She hadn’t looked his way once since he arrived. Was she upset with him for running past her to the car like that? Surely she realized the danger had been minimal and the potential break in the case had been huge. It wasn’t as if he’d put her life in danger. Especially as it turned out there hadn’t actually been anyone in the back of her car.
“The raincoat was looped through a worn piece of molding on the sunroof, with a paper clip and a piece of clear fishing line,” Jack said. “All things the killer could have found in the back of the car. He then ran the wire under the seat and attached it to the brake so that whenever Ms. Duff hit the brake hard enough the coat would pop up.” Terribly simple, but probably terrifying to witness. “It’s a cruel trick, which marks a distinct change of behavior from what we already know about the so-called Raincoat Killer.”
Heads nodded around the table. These cops weren’t just listening; they were taking him seriously. Big change from how his journalistic research had been treated by law enforcement in Toronto. A very nice change. Then again, the cops in Toronto had been investigating the deaths of three seemingly unconnected women in a city of millions. Considering everything even he’d seen and heard in his years as a reporter, it was no surprise the Toronto police got a bit jaded sometimes.
Thankfully, life in a small town was a whole world away from that.
“Mr. Brooks, do you know why a serial killer from Toronto would possibly come all the way up here?” Burne asked.
The island police had apparently contacted investigators in Toronto, who’d promised to send up their records tomorrow. Until then, Jack found himself in the unlikely position of being the closest thing police services had to an expert on the deadly killer now stalking their remote, idyllic island.
“No, sir.” Jack leaned his forearms on the table. “I don’t know for certain.

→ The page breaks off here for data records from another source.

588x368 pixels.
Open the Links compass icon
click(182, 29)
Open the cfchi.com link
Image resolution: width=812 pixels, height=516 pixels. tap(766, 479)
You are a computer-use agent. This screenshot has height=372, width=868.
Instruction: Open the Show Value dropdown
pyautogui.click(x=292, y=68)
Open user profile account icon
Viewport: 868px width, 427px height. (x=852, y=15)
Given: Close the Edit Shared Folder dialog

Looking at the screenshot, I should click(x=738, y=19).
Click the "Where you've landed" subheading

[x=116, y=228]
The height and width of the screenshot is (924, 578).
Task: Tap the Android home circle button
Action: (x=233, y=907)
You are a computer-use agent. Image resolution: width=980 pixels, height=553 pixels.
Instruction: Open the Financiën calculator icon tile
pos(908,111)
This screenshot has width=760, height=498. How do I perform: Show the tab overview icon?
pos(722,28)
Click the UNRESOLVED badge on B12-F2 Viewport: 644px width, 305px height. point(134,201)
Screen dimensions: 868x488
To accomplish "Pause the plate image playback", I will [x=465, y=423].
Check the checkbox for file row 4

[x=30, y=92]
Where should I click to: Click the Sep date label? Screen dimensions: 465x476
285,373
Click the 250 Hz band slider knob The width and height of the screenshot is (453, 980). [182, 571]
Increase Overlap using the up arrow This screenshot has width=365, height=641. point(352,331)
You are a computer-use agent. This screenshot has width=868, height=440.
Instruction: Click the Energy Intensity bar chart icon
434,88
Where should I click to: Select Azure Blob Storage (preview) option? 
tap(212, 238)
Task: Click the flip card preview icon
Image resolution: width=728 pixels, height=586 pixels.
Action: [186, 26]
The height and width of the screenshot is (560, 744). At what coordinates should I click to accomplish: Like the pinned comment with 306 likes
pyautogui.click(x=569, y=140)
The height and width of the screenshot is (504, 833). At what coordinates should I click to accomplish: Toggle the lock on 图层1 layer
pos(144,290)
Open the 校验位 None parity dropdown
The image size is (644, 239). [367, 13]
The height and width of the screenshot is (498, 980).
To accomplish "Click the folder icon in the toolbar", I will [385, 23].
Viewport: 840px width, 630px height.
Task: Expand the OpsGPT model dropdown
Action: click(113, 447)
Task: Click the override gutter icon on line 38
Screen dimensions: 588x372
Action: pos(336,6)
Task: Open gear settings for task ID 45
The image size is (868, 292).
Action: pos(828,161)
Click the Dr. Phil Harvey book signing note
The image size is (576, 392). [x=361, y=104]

I can tell you there were Manitoulin Island ferry schedules in all three of the crime scenes. One had today’s afternoon ferry circled.” He glanced toward Meg, willing her to meet his eyes. She didn’t. “That same crime scene also had a flyer for Ms. Duff’s business.”
Big blue eyes looked up and met his, winsome and fringed with dark lashes. His arms ached to give her the hug he’d neglected to give her after she crashed her car. She’d reached out for him. She’d wanted his support. But then there’d been the police, and questions to be answered, and he’d wanted to figure out exactly what the killer had done to her car....
“So you decided to hop on that specific ferry and come all the way up here, just in case there was a connection?” The question came from a female officer in the corner, whose name he hadn’t quite caught. He couldn’t tell whether she was impressed or amused. “Your editor must have a lot of faith in you.”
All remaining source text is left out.